◆ Records:
BEGIN

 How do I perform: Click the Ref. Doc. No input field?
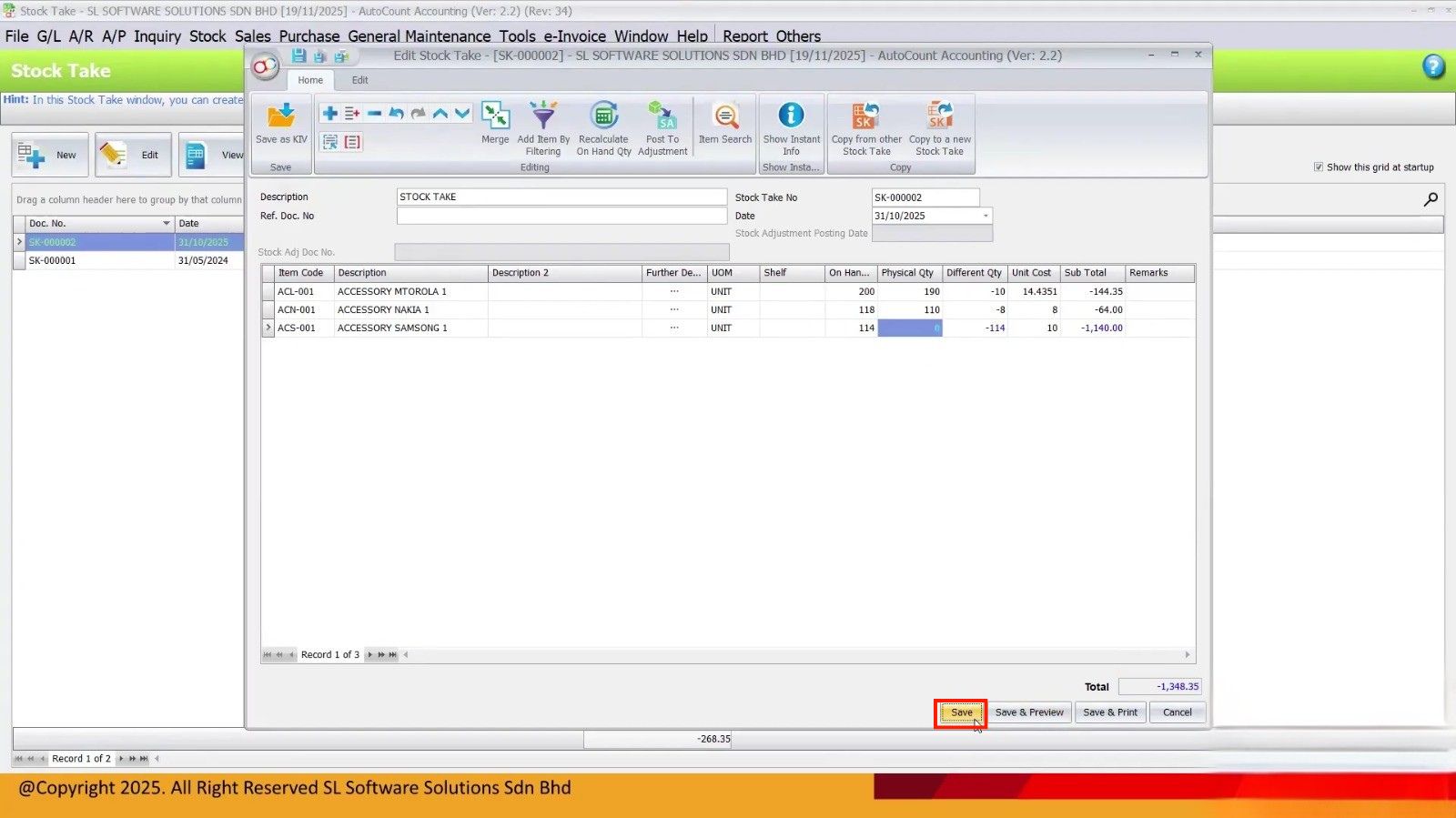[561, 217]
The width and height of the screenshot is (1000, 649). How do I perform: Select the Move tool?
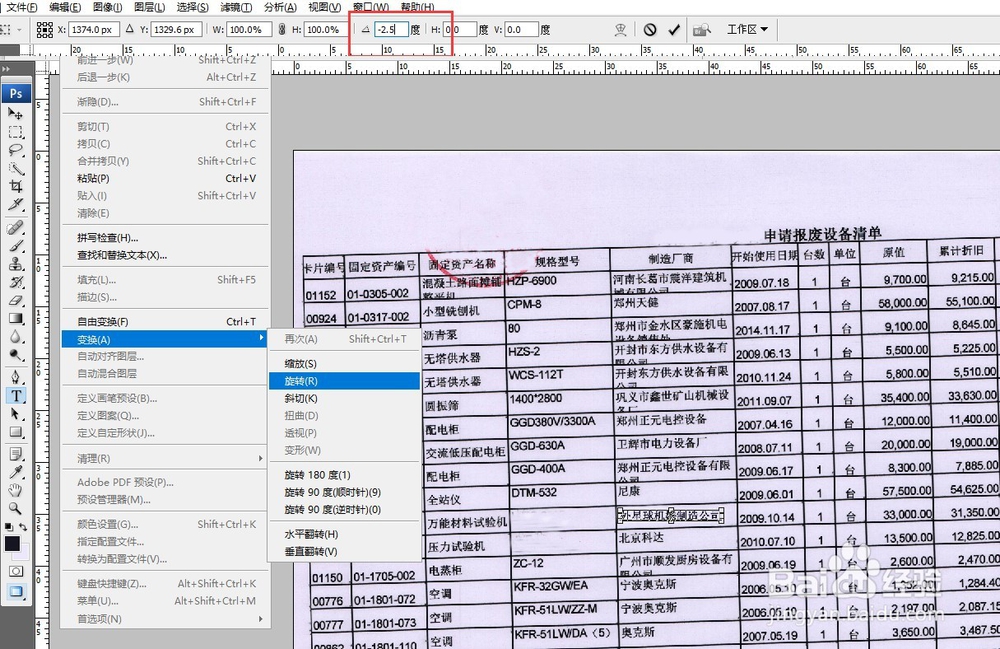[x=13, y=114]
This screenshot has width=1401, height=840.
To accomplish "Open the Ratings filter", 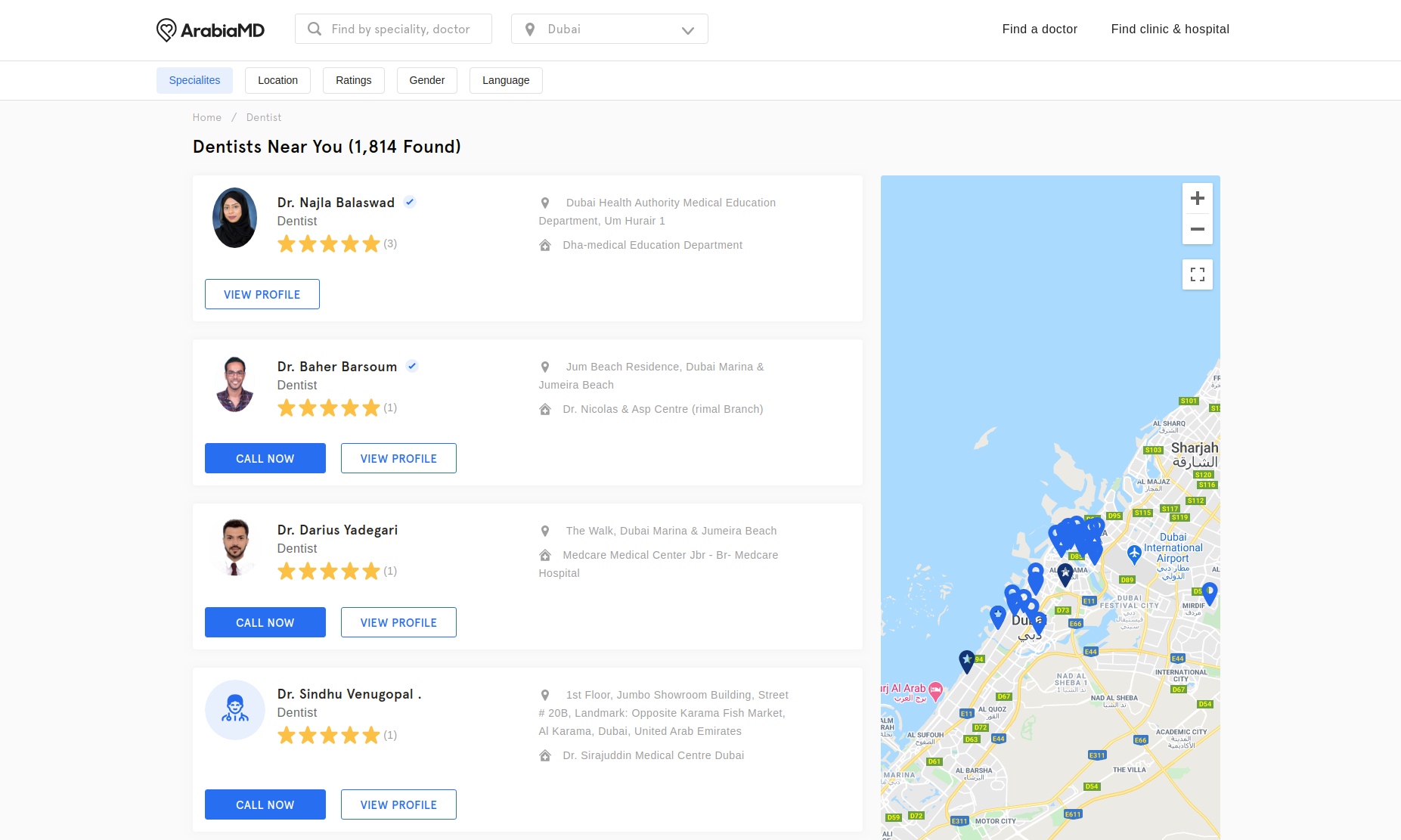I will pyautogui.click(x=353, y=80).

END
BEGIN

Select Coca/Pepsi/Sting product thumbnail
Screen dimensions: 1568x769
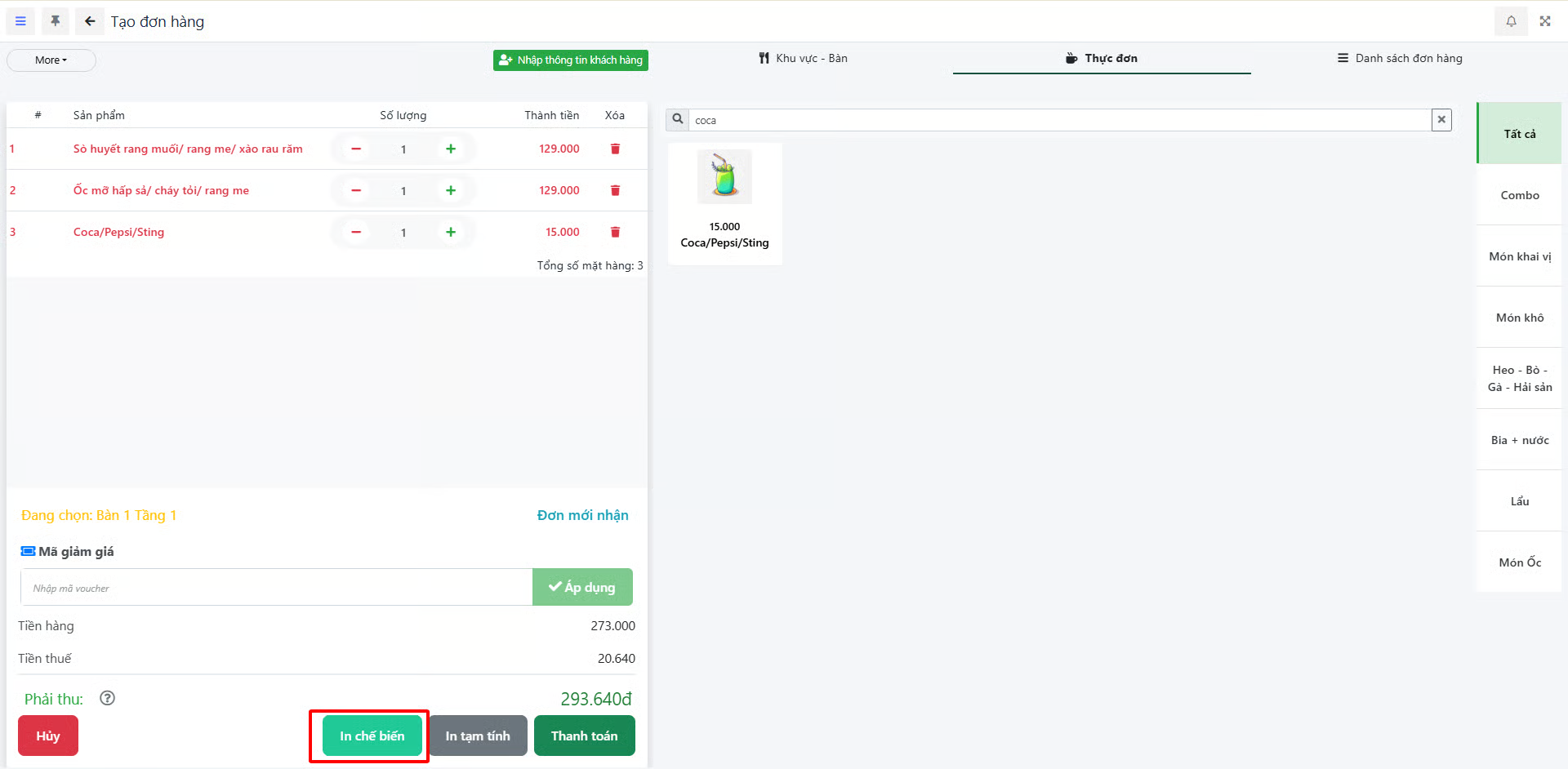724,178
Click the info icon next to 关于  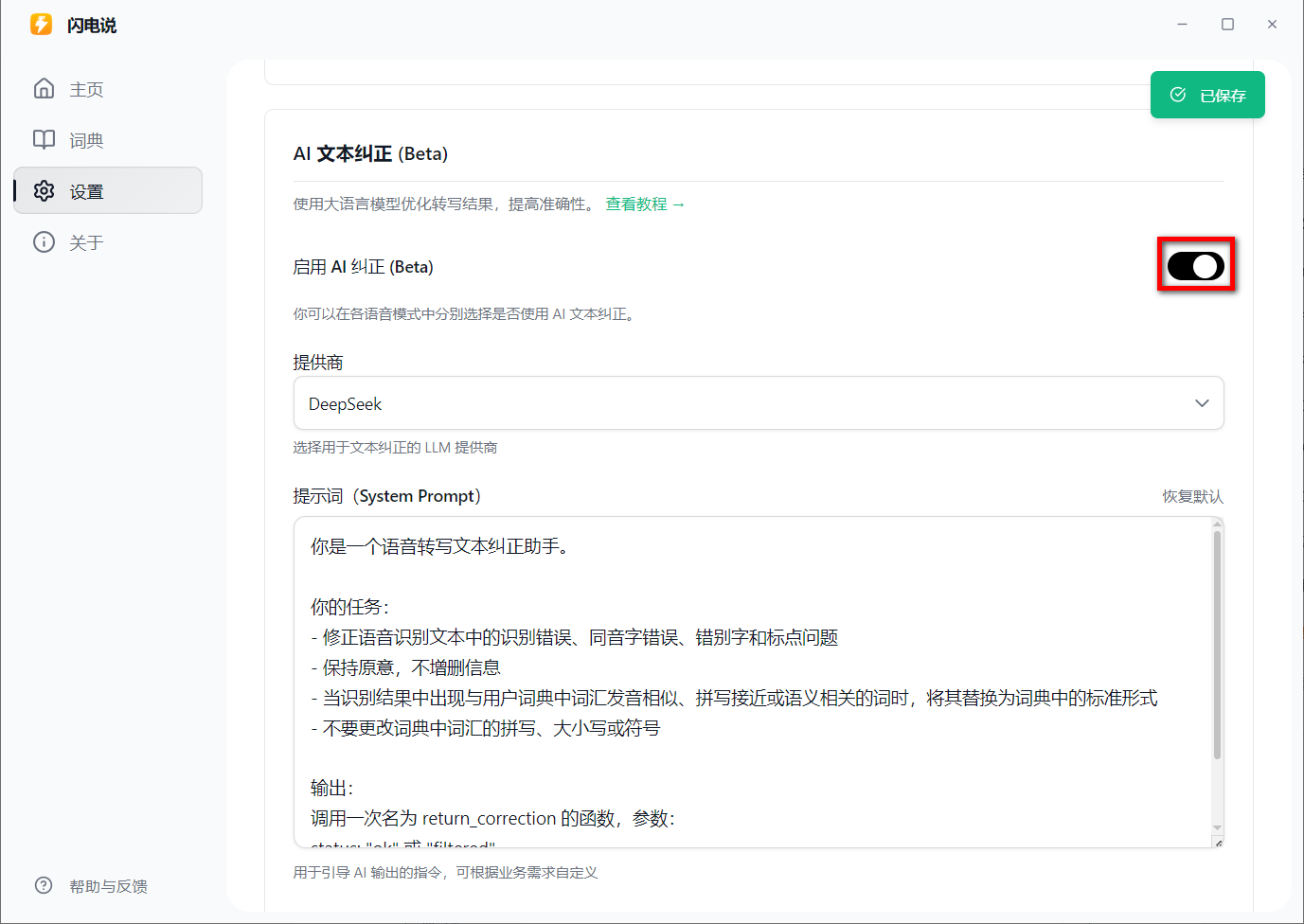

END

◆ Task instructions: Your answer should consist of the lines above between those holding "Select Coca/Pepsi/Sting product thumbnail" and "Click the info icon next to 关于", inclusive, reproduced word for word and without pictures.

◆ Solution to this task:
Select Coca/Pepsi/Sting product thumbnail
Screen dimensions: 1568x769
724,178
Click the info icon next to 关于  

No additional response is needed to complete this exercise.